Records to process:
"""

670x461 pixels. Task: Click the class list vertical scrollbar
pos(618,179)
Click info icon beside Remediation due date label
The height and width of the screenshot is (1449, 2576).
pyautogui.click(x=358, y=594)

"""
"""

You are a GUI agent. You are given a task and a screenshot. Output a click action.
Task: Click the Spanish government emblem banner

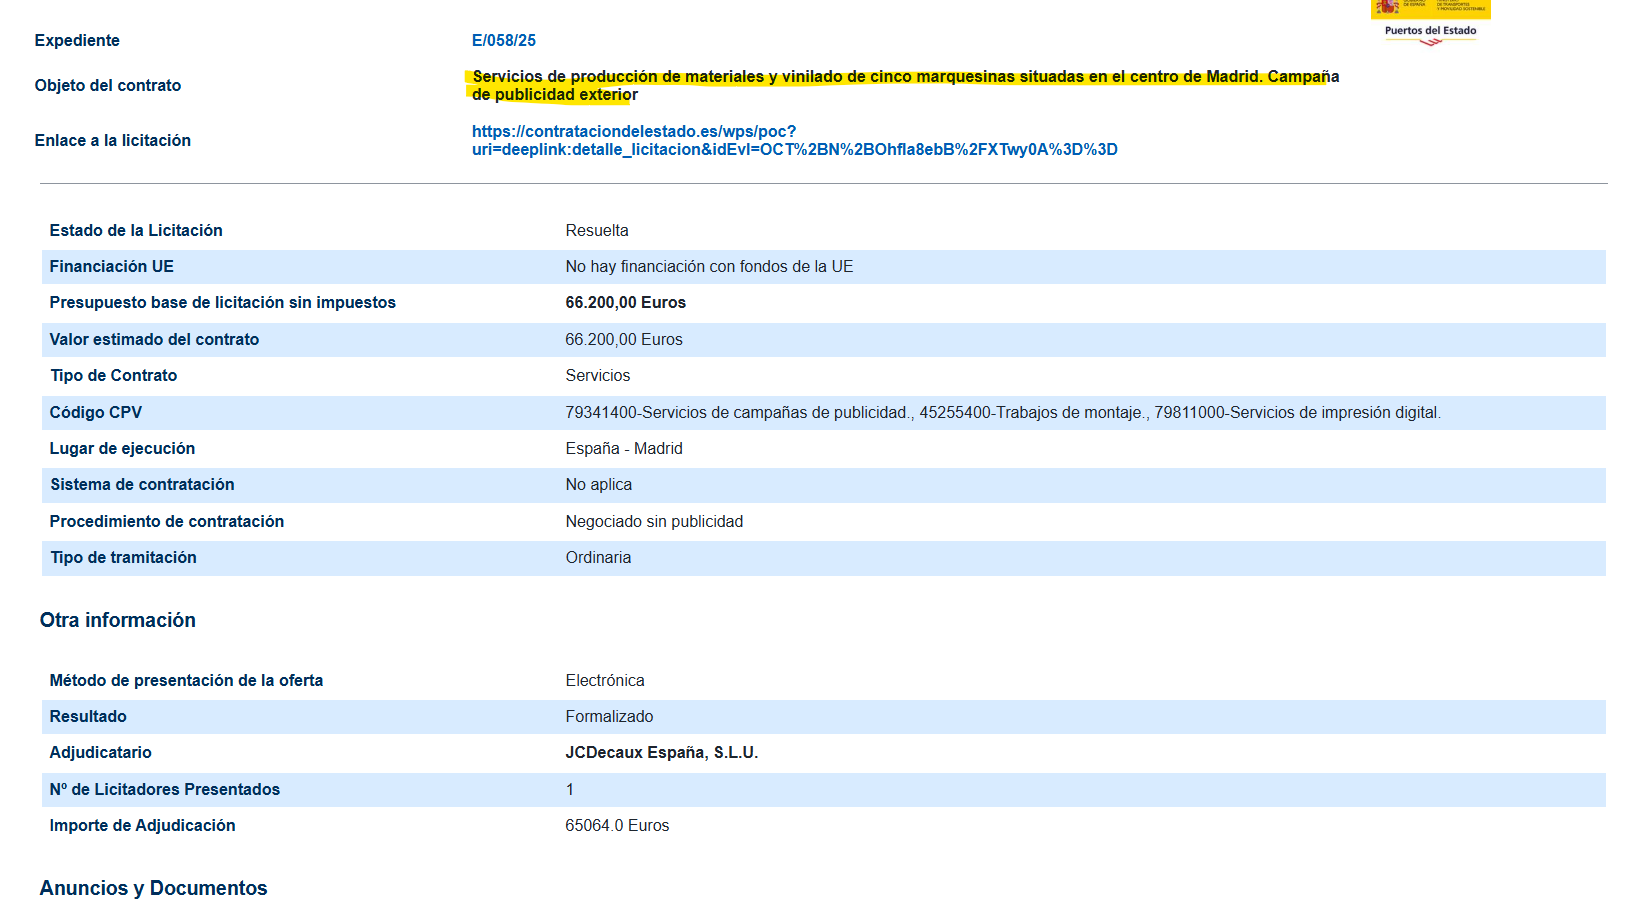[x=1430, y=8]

"""
"""

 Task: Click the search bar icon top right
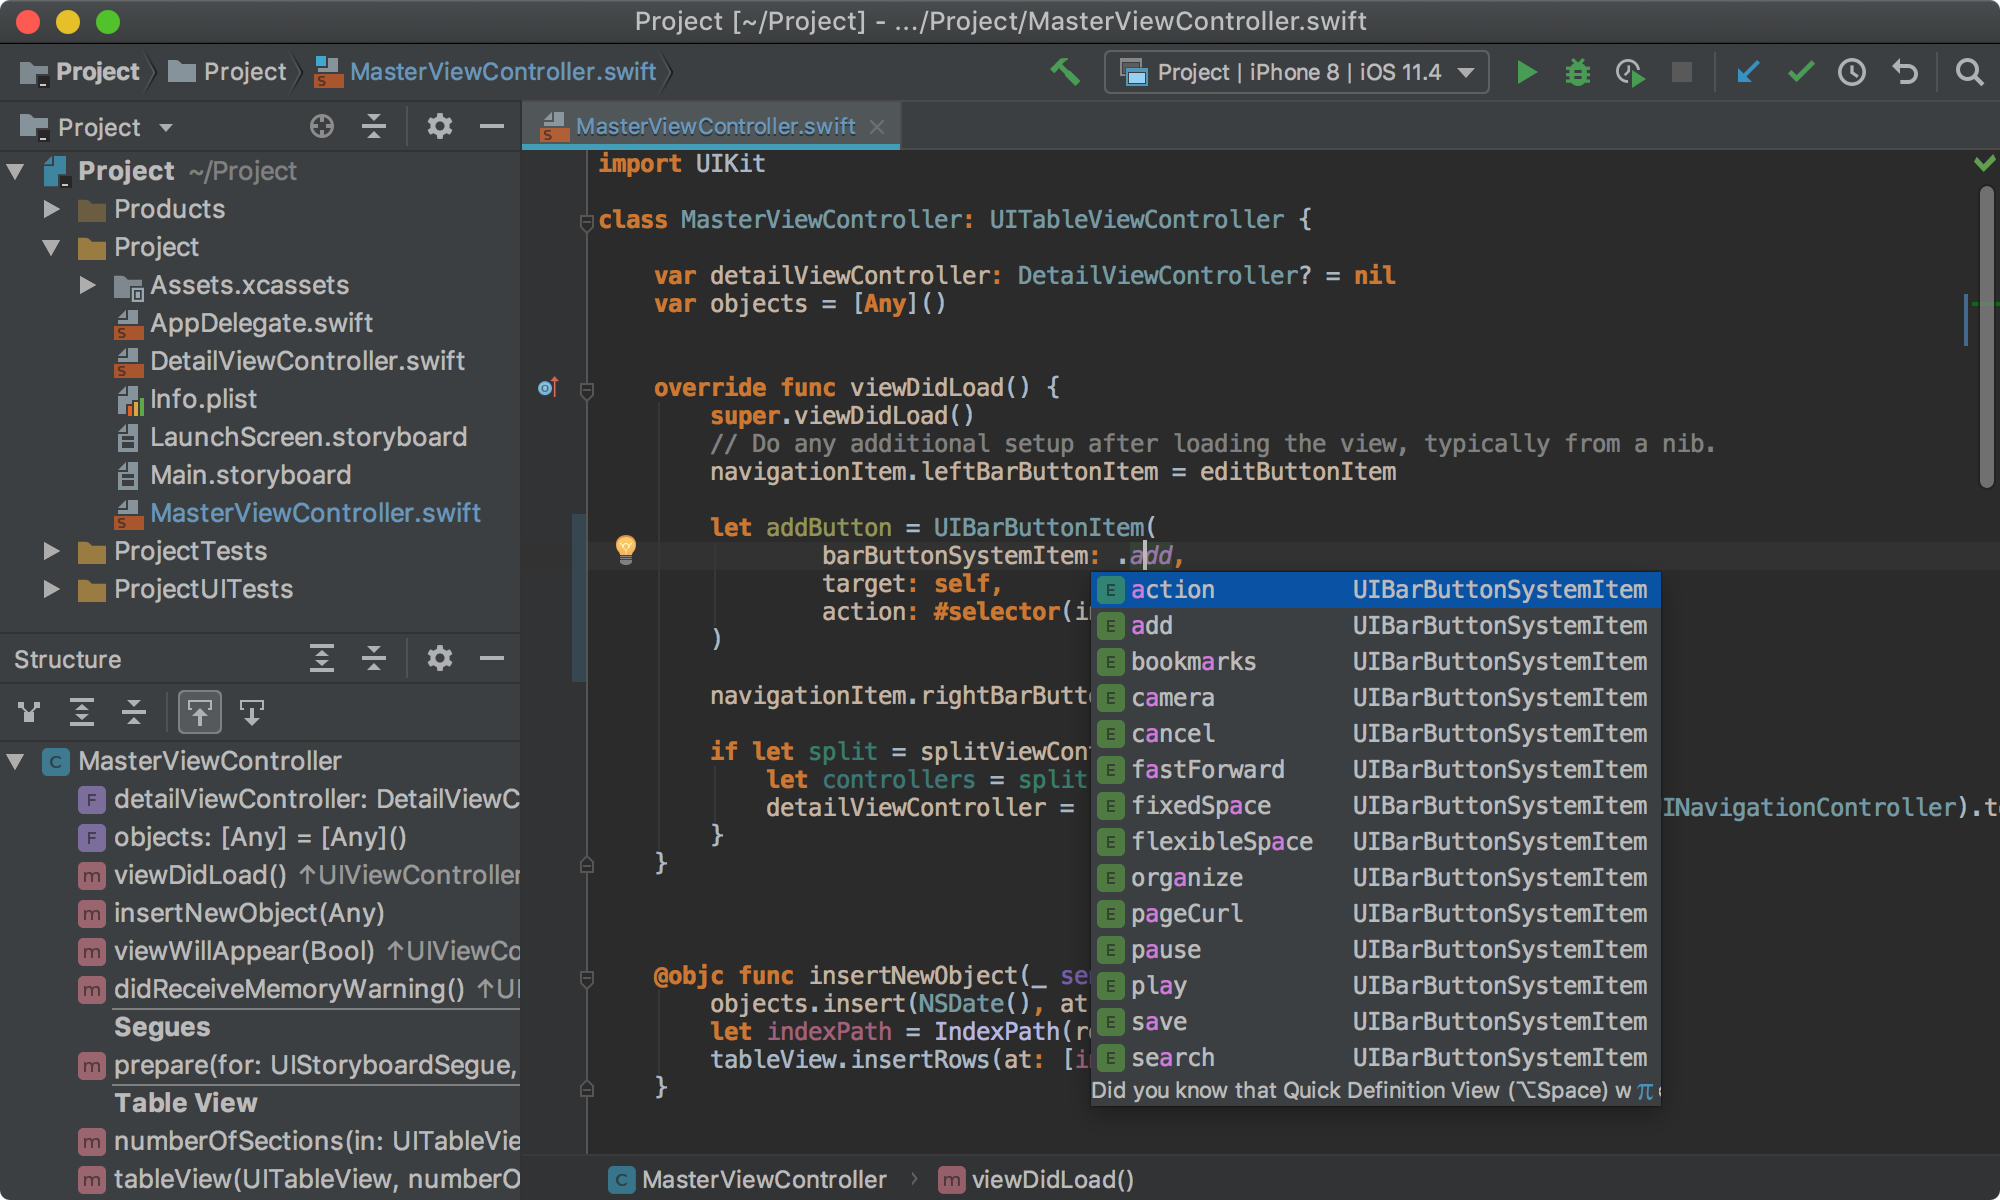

"""

What is being asked: Write out the lines starting at the one that contains "670x461 pixels. Task: Click" and ending after the one that contains "pyautogui.click(x=358, y=594)", with no changes.

Answer to the problem:
670x461 pixels. Task: Click the class list vertical scrollbar
pos(618,179)
Click info icon beside Remediation due date label
The height and width of the screenshot is (1449, 2576).
pyautogui.click(x=358, y=594)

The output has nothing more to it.